Erstellt am 13. Oktober 2010, 12:26

„Manipulation ist leicht“. WAHLBETRUG / Wilhelm Heißenbergers Geständnis sorgt für heftige Spekulationen. Jetzt sollen weitere Fälle untersucht werden.

VON WOLFGANG MILLENDORFER UND MICHAELA TANZLER
Kein Stein ist auf dem anderen geblieben, seit Unterrabnitz‘ VP- Ortschef Wilhelm Heißenberger die Manipulation von dreizehn Wahlkarten vor der Korruptionsstaatsanwaltschaft eingestanden hat. Während ihm aus strafrechtlicher Sicht nun bis zu fünf Jahre Haft drohen, pochen Politiker aller Couleur auf Heißenbergers Rücktritt.

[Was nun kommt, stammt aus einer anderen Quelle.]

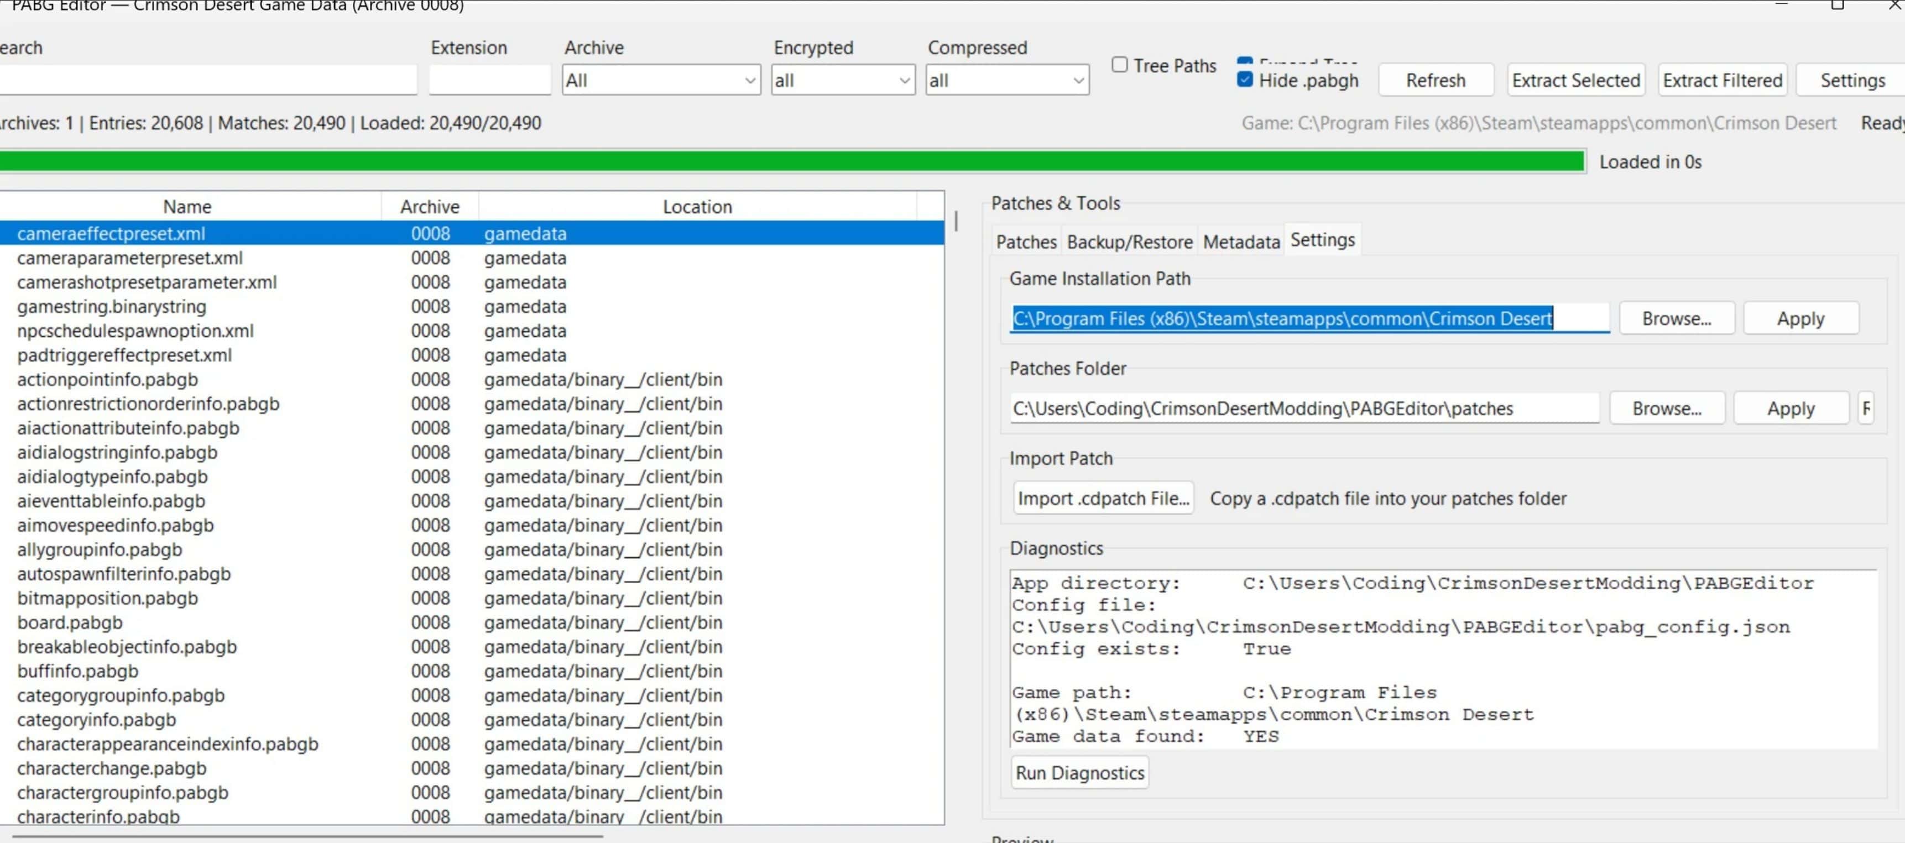The image size is (1905, 843).
Task: Click the green loading progress bar
Action: [x=791, y=161]
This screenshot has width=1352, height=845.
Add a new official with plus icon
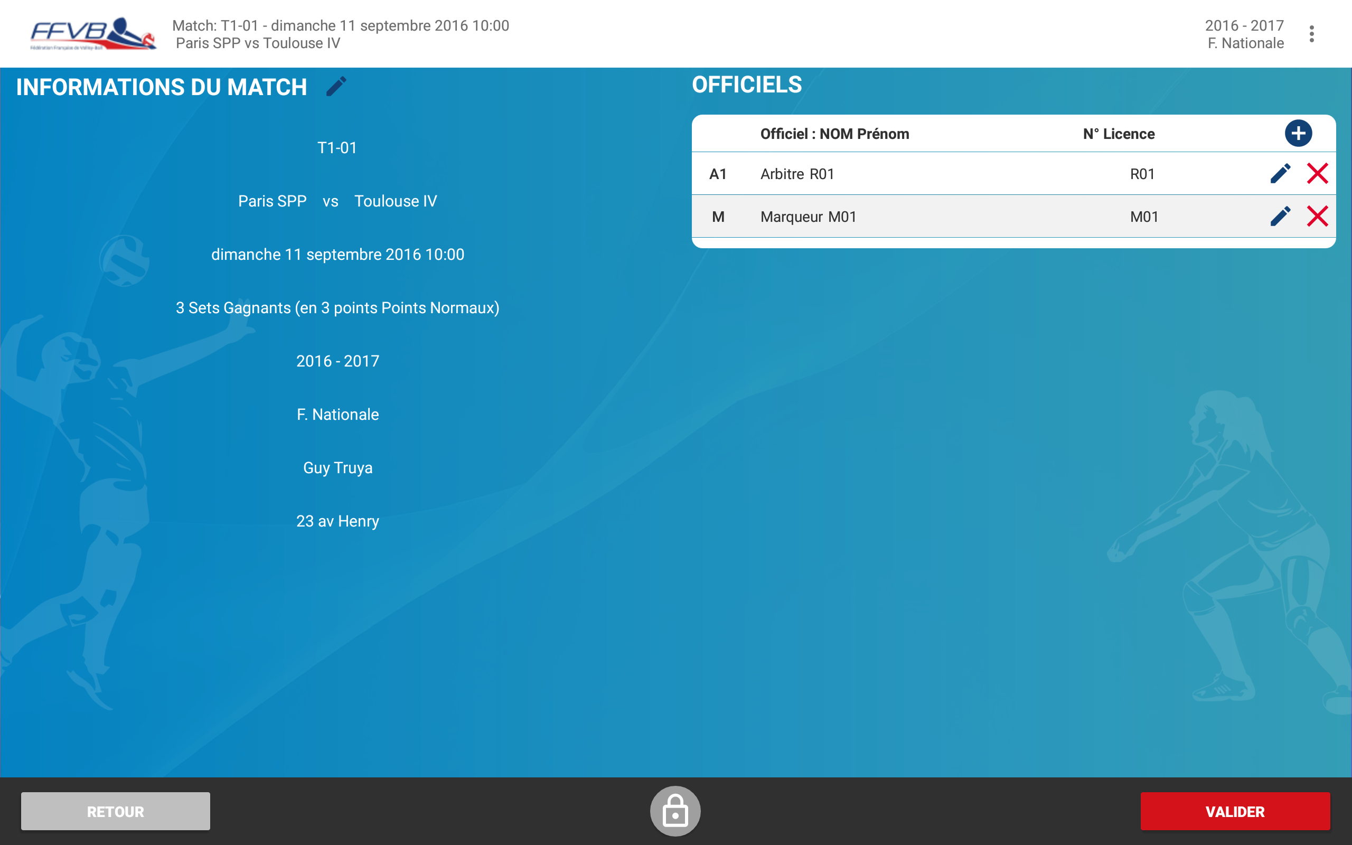[x=1298, y=134]
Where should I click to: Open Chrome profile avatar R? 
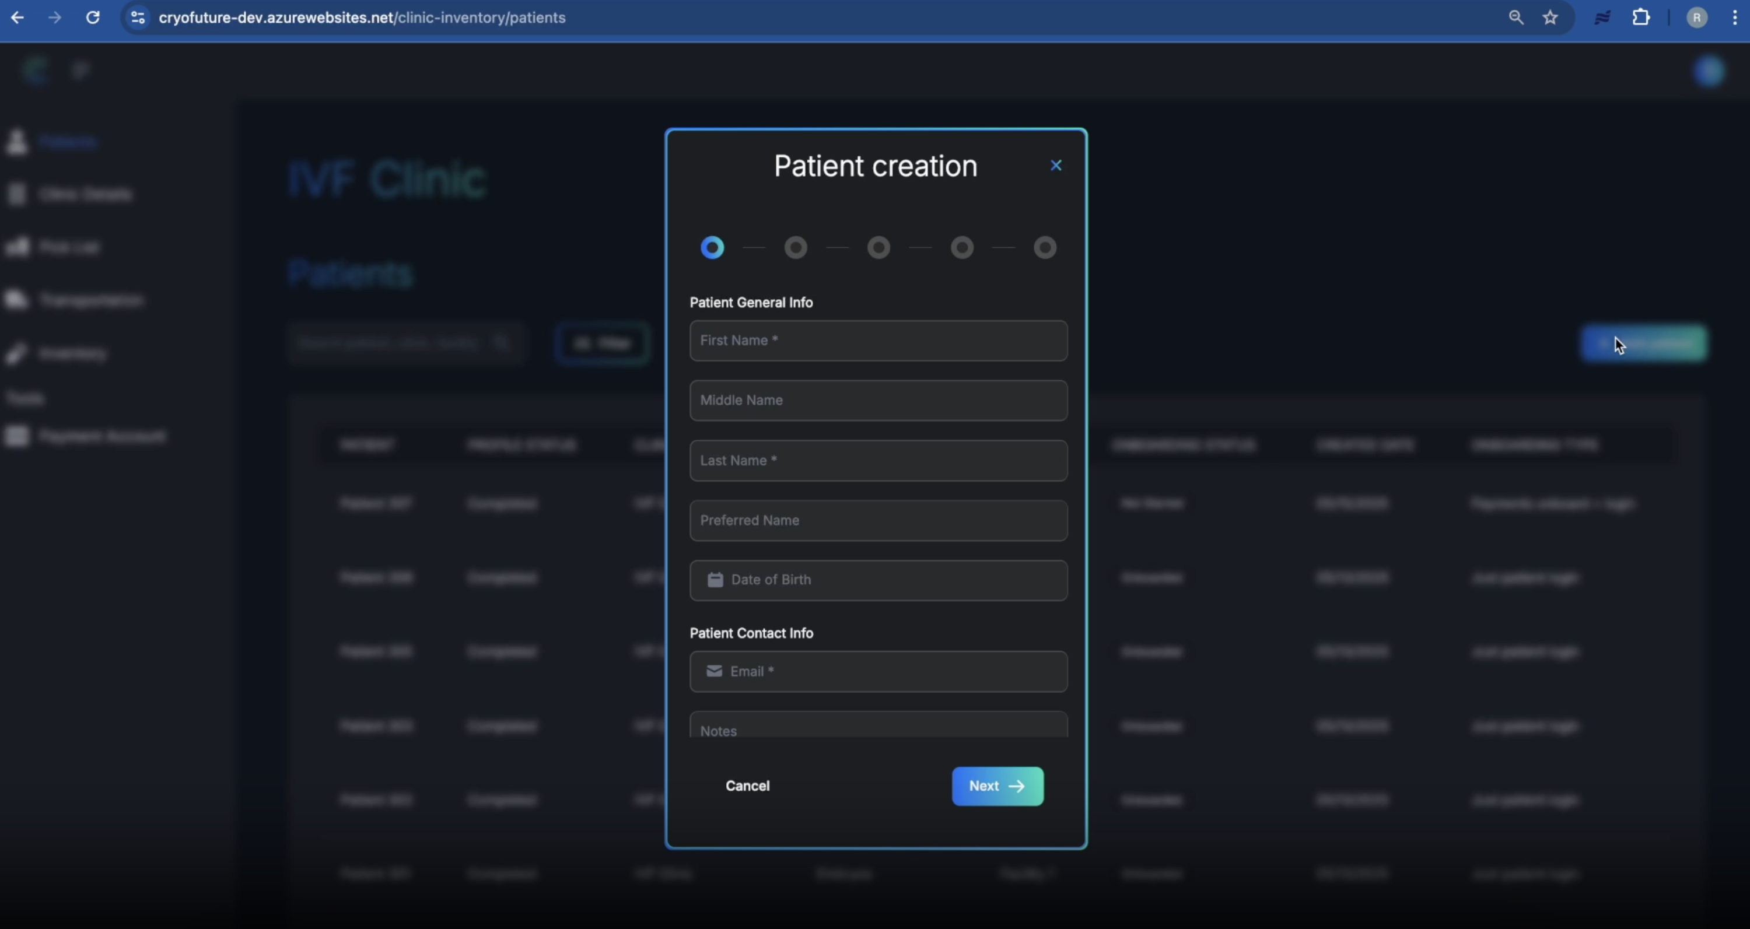pos(1696,18)
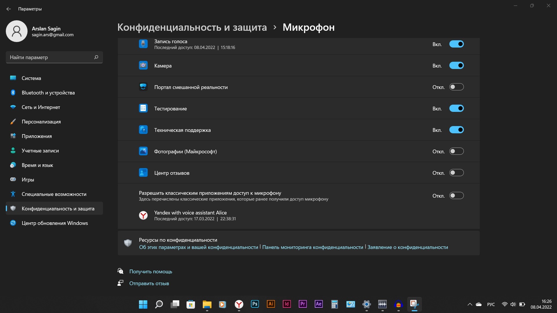Open Photoshop from the taskbar
Viewport: 557px width, 313px height.
tap(255, 304)
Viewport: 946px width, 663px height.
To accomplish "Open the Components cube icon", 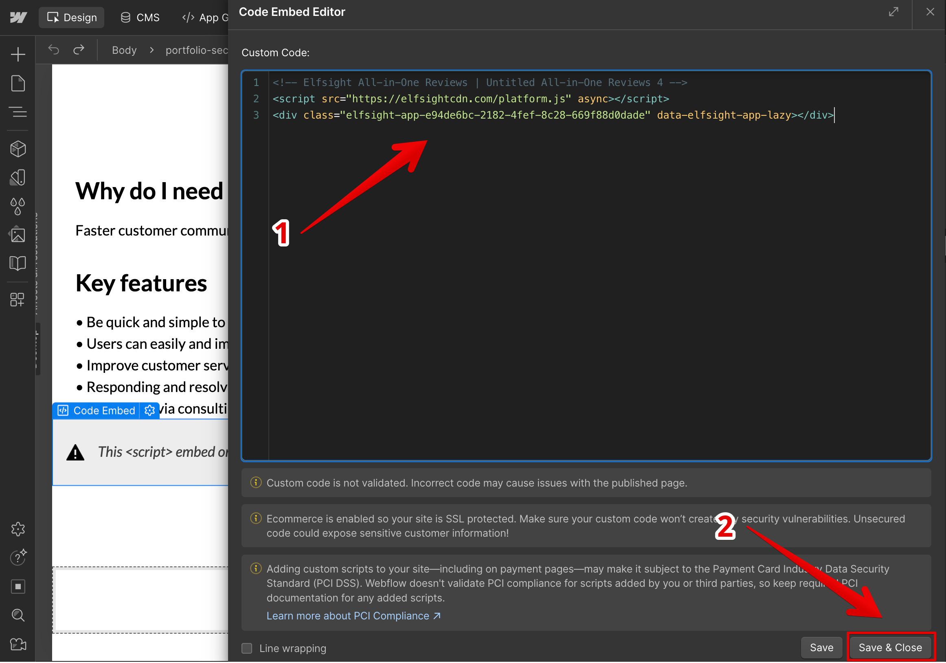I will [x=18, y=149].
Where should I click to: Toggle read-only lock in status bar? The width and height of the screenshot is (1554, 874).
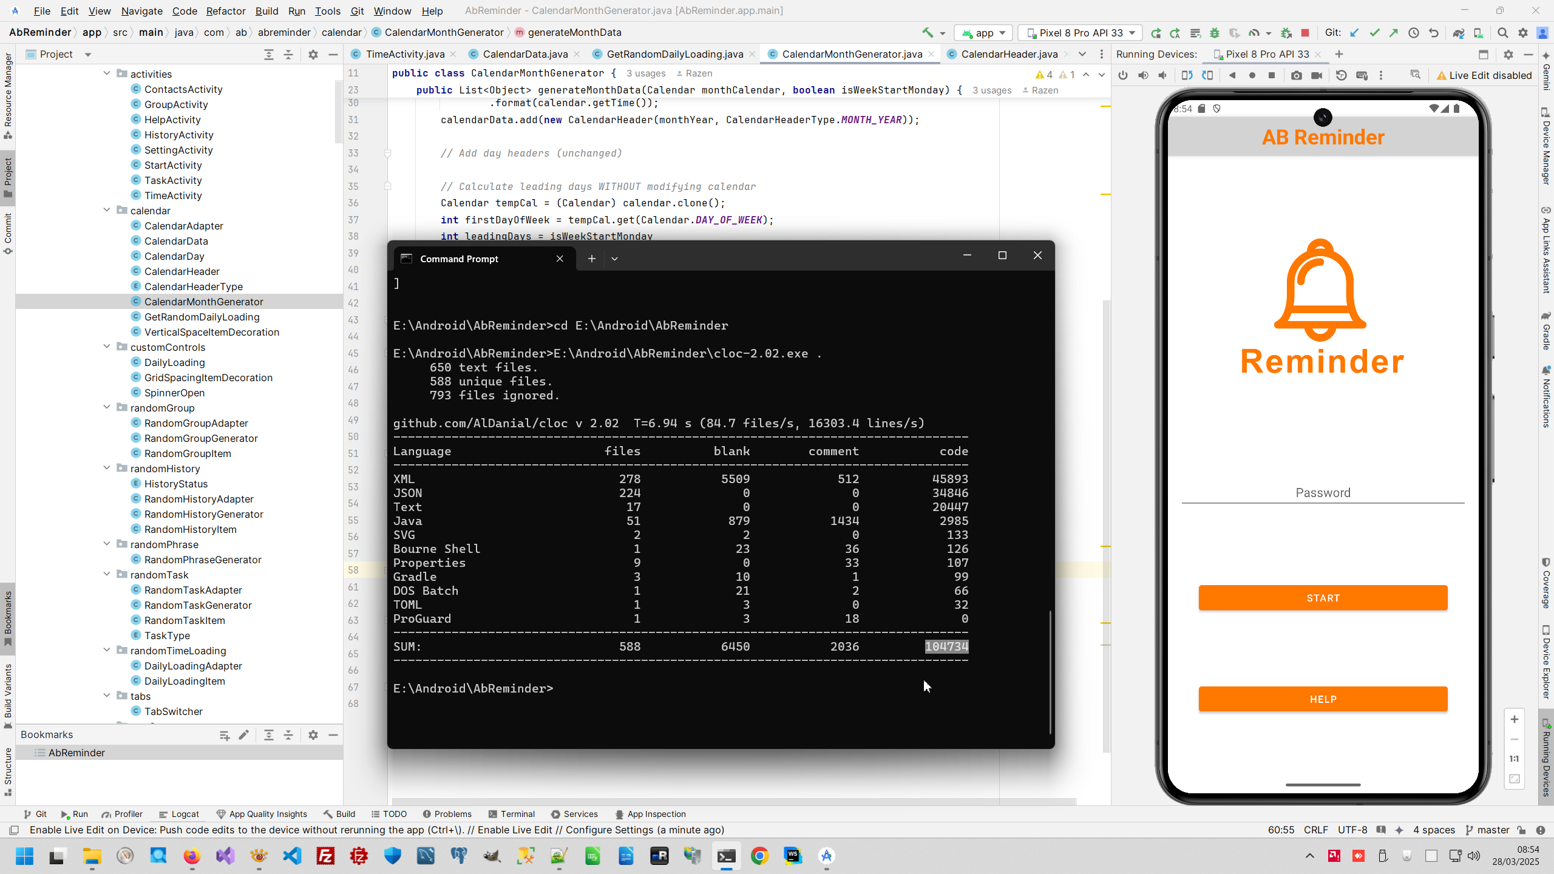1521,830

Dass sich die ÖVP-Gemeinderäte in Unterrabnitz hinter ihren Bürgermeister stellen, wird indes mit Unverständnis quittiert – die FPÖ spricht gar von einer „durchgeknallten“ Reaktion. Generell blühen die Freiheitlichen in dieser Causa regelrecht auf, haben sie doch bei der Wahl im Mai das vierte Mandat nur knapp verpasst, ebenso wie die Liste Burgenland (LBL) den Landtags-Einzug nur knapp schaffte. Jetzt wird allerorts die Frage gestellt, wem die Wahlmanipulation genützt habe.


In diesem Zusammenhang wies FPÖ-Chef Hans Tschürtz auch auf mögliche Unregelmäßigkeiten in Deutschkreutz (LBL-Bür-germeister Manfred Kölly) und in Wiesen (VP-Bürgermeister Matthias Wefghofer) hin. Beide Ortschefs bestreiten diese Vorwürfe vehement. Die Namen der Informanten werden jetzt der Staatsanwaltschaft übermittelt. Zudem soll es weitere anonyme Betrugs-Hinweise „aus unzähligen Gemeinden“ geben.

Neuwahl? Für SPÖ und ÖVP „derzeit“ ausgeschlossen
In jedem Fall will die FPÖ im Landtag einen Neuwahl-Antrag einbringen, für den sich auch LBL und Grüne erwärmen könnten. Landeshauptmann Hans Niessl (SPÖ) spricht sich, ebenso wie sein ÖVP-Regierungspartner Franz Steindl, zum jetzigen Zeitpunkt dagegen aus – obwohl zuletzt auch Verfassungs-Experte Heinz Mayer klar zu einer Neuwahl im Burgenland riet.
Einig ist man sich jedoch, dass es die Briefwahl „in dieser Form nicht mehr geben wird“. Noch diese Woche soll über mögliche Anpassungen verhandelt werden. Auch die Einführung eines zweiten Wahltages wird von der SPÖ nicht ausgeschlossen.